(1.) Leave granted. We have heard learned counsel for the parties finally. This appeal arises out of the decision rendered by a Division Bench of the High Court of Andhra Pradesh upsetting the majority view arrived at by two members of the Special Court functioning under the provisions of the A.P. Land Grabbing (Prohibition) Act, 1982, (hereinafter referred to as 'the Act'). The appellants are the authorities functioning under the said Act. They had moved the Special Court on the ground that the respondents were in illegal possession and were land grabbers of a plot of land being plot No. 9 situated at Jubilee Hills in Hyderabad city. That application was moved in 1991. The Full Bench of the Special Court consisting of the Chairman and the two Members decided the said application after hearing the parties and after considering the evidence led by them and came to the conclusion that though the appellants had established their title to plot No. 9 it was adversely possessed by the respondents and, therefore, no relief could be granted to the appellants in the said proceedings. That decision was rendered on 31st October 1995.

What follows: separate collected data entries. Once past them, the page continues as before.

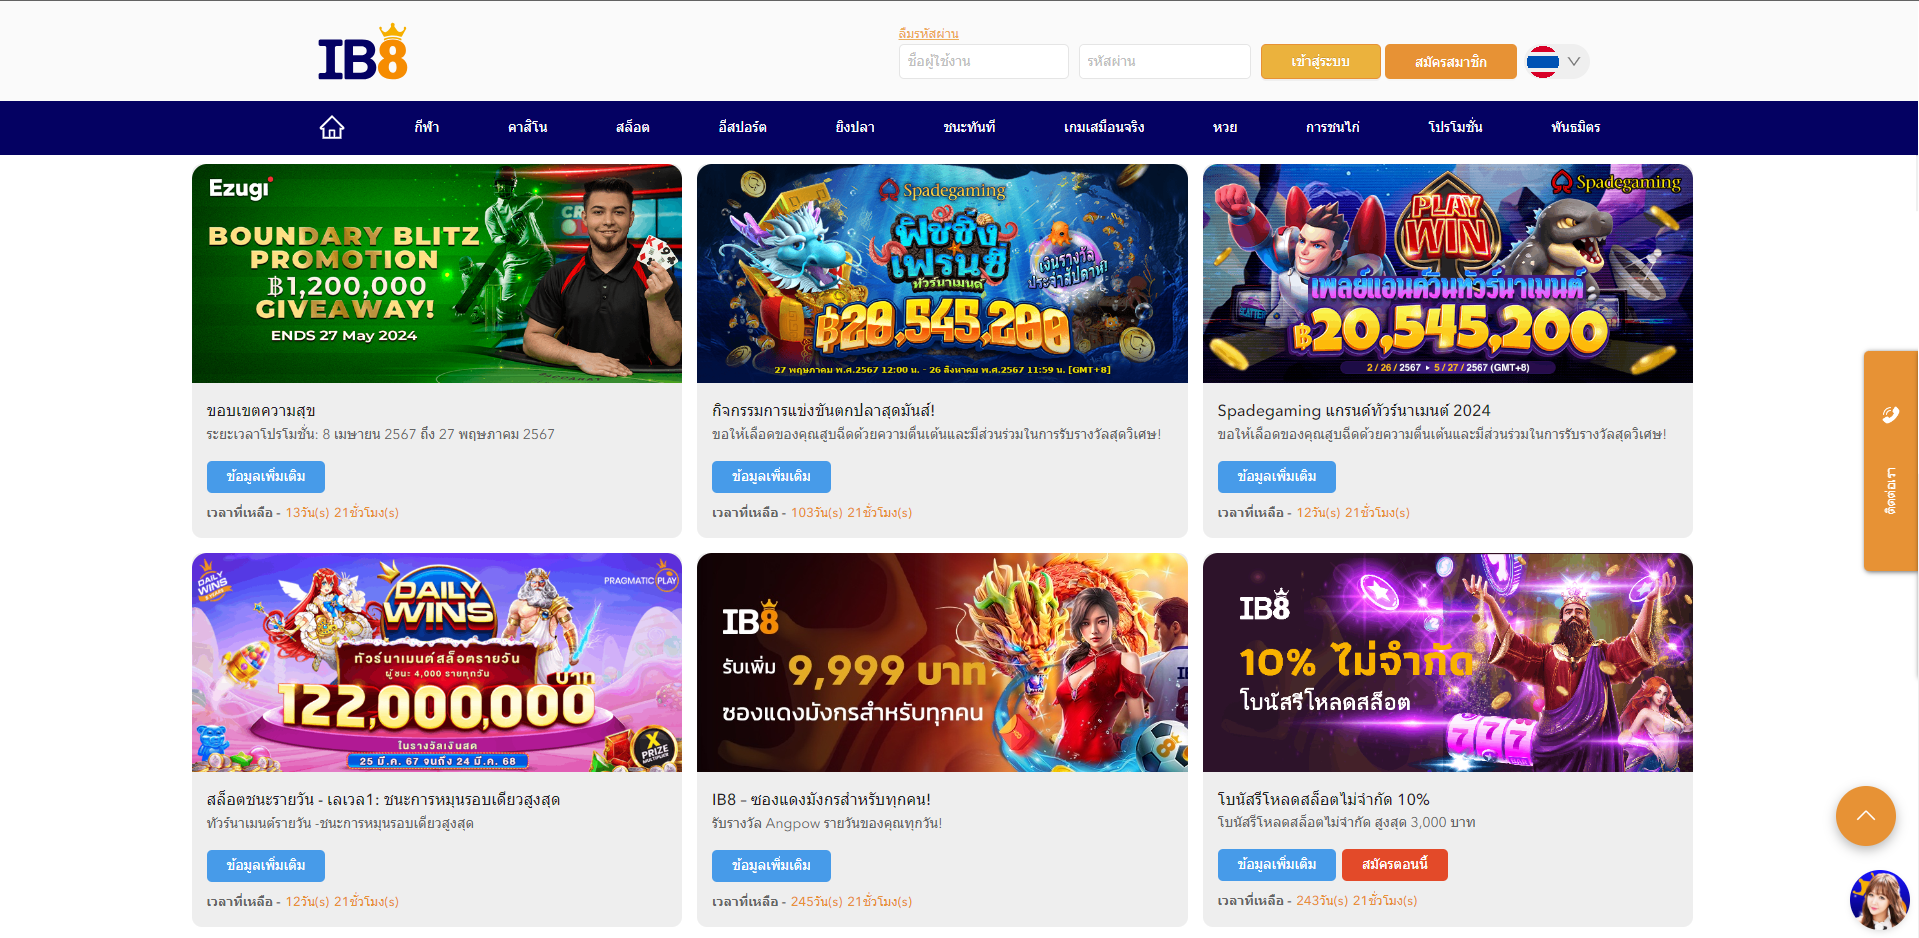Go to the โปรโมชั่น menu

click(x=1455, y=127)
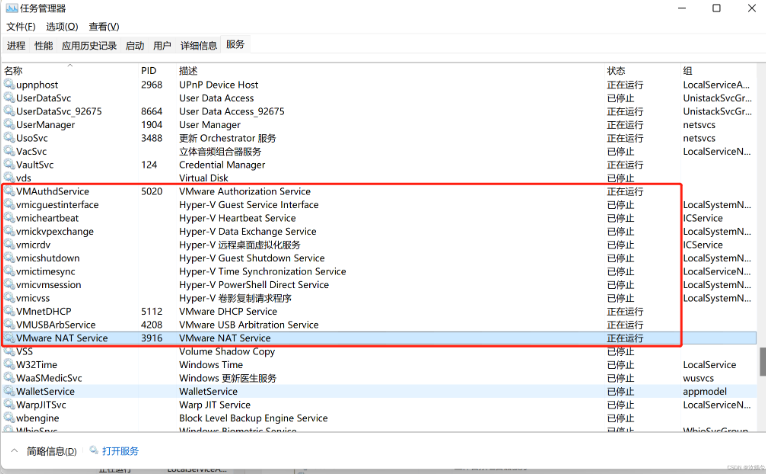Switch to the 详细信息 tab
The image size is (766, 474).
(x=198, y=45)
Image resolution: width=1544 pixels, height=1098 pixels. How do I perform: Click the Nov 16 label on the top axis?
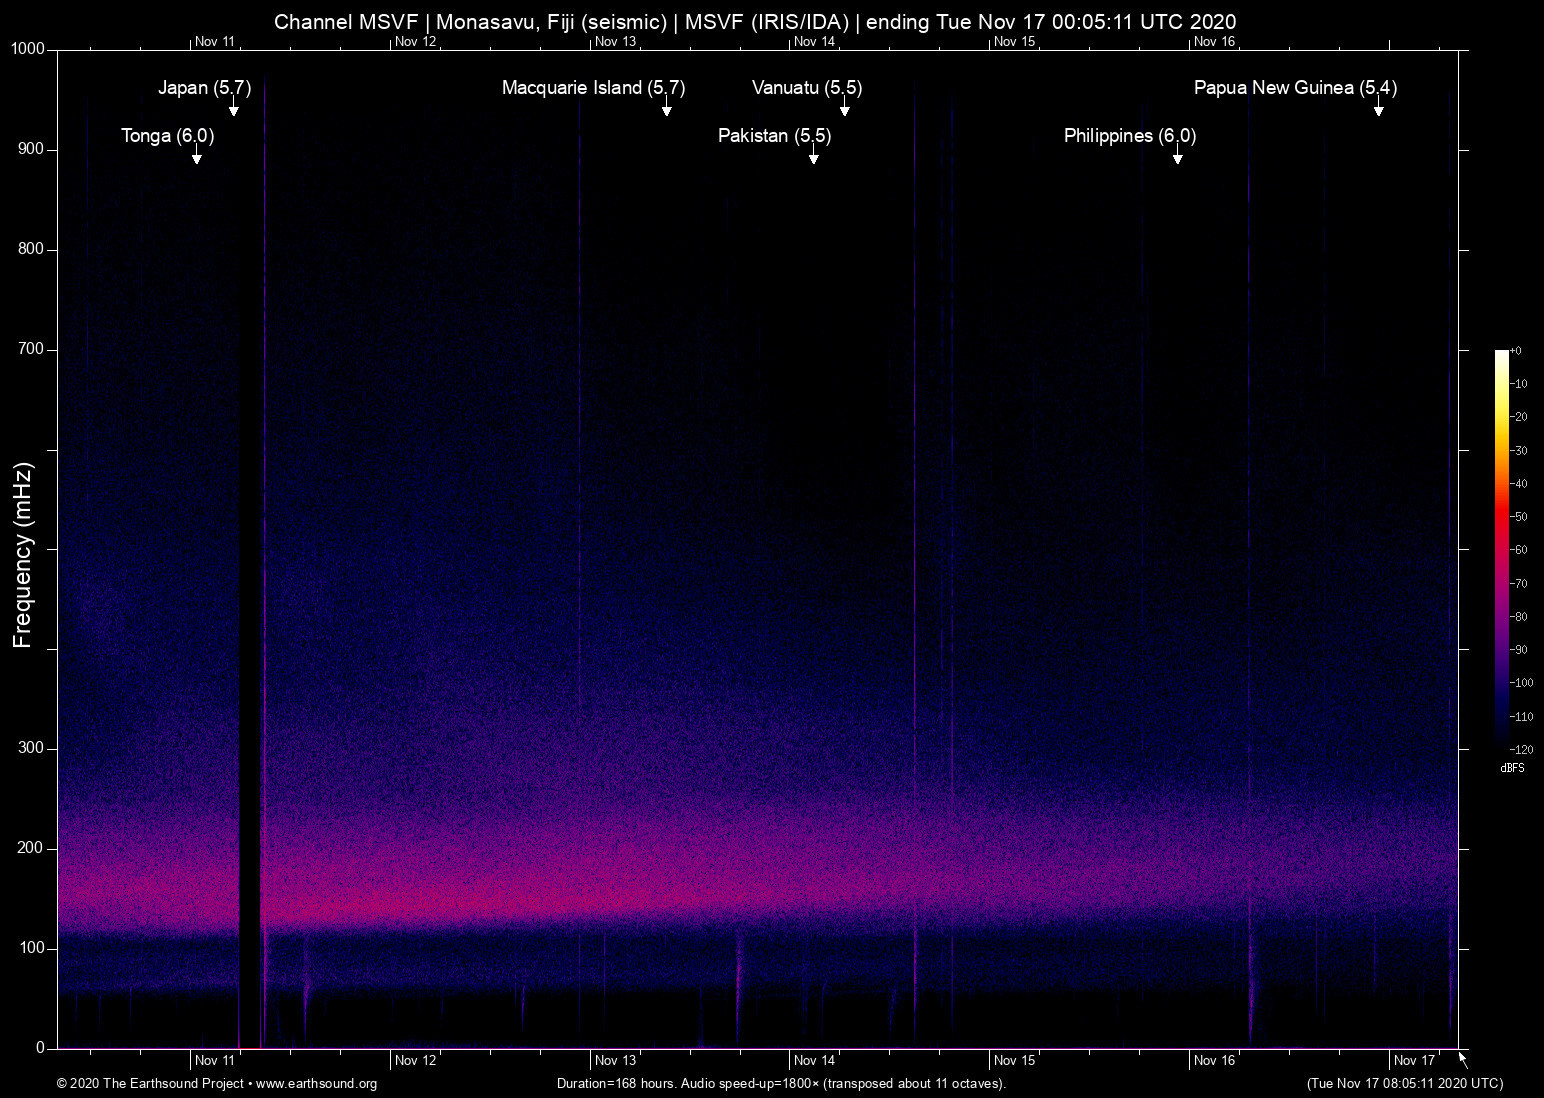[x=1214, y=42]
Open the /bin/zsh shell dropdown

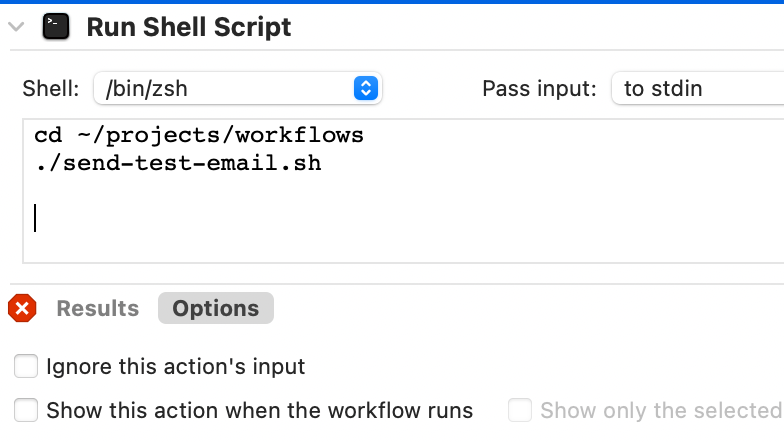[x=238, y=88]
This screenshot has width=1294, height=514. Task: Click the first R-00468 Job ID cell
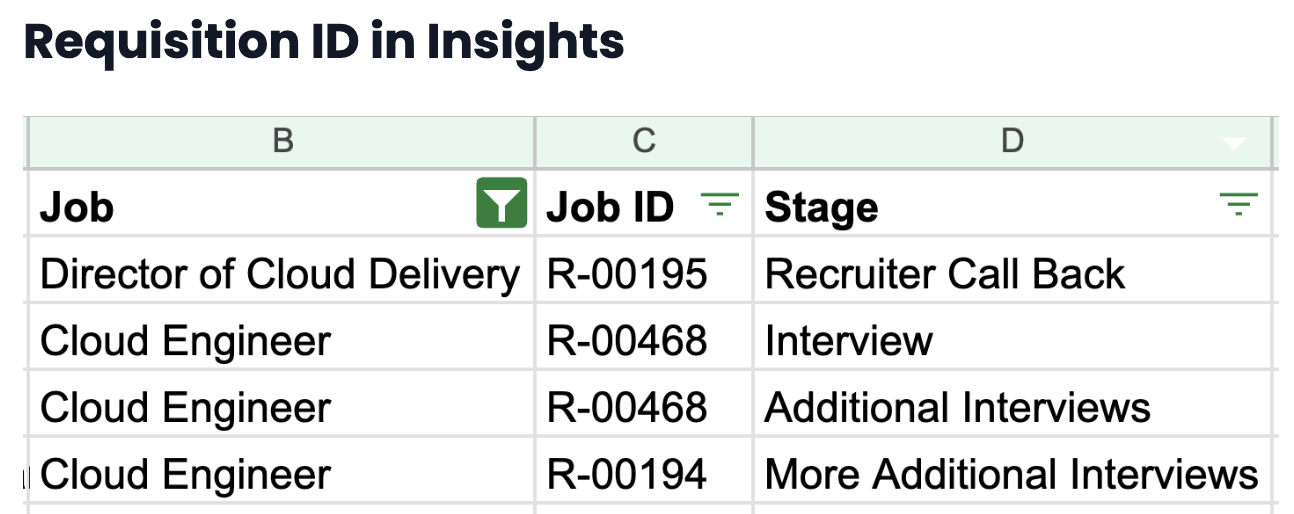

(2.) The Division Bench of the High Court by the impugned order dated 25th November 1996, held that the review jurisdiction was wrongly sought to be invoked by the appellants and review proceedings were not maintainable. It was held that the first ground, namely, Ex.B-12 was inadmissible in evidence, could not be sustained for supporting the review petition as it was admitted in the evidence earlier without any objection. On the second ground it was held by the High Court that the earlier judgment on 31st October 1995 was based on the relevant facts, both oral and documentary, namely Exs.B-12 and B-13 and B-15 which were earlier judgments of the Special Court wherein it was held that for plot No. 9 situated at Jubilee Hills the State authorities had no title and the plot was a fully paid up plot belonging to the erstwhile occupants and consequently the earlier proceedings filed under the very same Act by the same appellants seeking eviction of alleged unauthorised occupants of this very plot were dismissed. It is also pertinent to note that nothing was brought out on the record of these proceedings to show that the earlier decisions of the very same Court at Exs.B-13 and B-15 which were relied upon by it while passing the order dated 31st October 1995 were ever carried higher up or were sub judice before any other higher authority. In fact such was not even the ground on which review was sought by the appellants. The High Court, therefore, took the view that when the earlier decision was rendered on consideration of all relevant facts and on appreciation of evidence, both oral and documentary, it could not be said that the said decision suffered from any patent error of fact which could have enabled the appellants to seek review of the said order under Section 17A of the Act. Consequently the writ petition was allowed and the majority decision of the Special Court seeking to review its earlier order was set aside.
(3.) Learned senior counsel Shri A. Raghuvir for the appellants fairly stated that he was pressing the case for review of the earlier order of the Special Court not on the ground that Ex. B-12 was wrongly held admissible in evidence but he strongly relied upon second ground for review, namely, that the earlier decision suffered from a clear error of fact which in his view was a glaring one and could be said to be an apparent or a patent error. He submitted that Ex.B-12 which was earlier relied upon by the Special Court in coming to the conclusion that it had reference to plot No. 9, in fact did not refer to plot No. 9 at all which was the disputed plot but it was concerned with plot No. 10 which was an adjoining plot. That is one patent error of fact which had crept in the earlier decision of the Special Court dated 31st October 1995. It was next contended by the learned senior counsel for the appellants that even that apart, the decision sought to be got reviewed relied upon two earlier judgments of the Special Court Exs. B-13 and B-15, which might have referred to plot No. 9 but those decisions had held that plot No. 9 did not belong to the Government but was a fully paid up plot which had passed on to the then occupant of the plot and did not remain in the ownership of the erstwhile municipality and consequently could not have been available to the State to claim its title thereon through the said erstwhile defunct municipality. Therefore, the finding reached by the Special Court in the present case on 31st October 1995 when it decided that the said plot belonged to the Government could not have been based on the earlier judgments Exs. B-13 and B-15 which clearly held to the contrary. This was another patent error of fact. It was next submitted that the High Court wrongly assumed that the Special Court while passing the impugned judgment seeking to review the earlier decision had already set it aside on merits and that while granting the review petition the entire matter was finally disposed of by the Court. On all these grounds it was vehemently contended that the review proceedings which were at the stage of hearing before the Special Court could not have been intercepted by the High Court, in exercising powers under Articles 226 and 227 of the Constitution of India.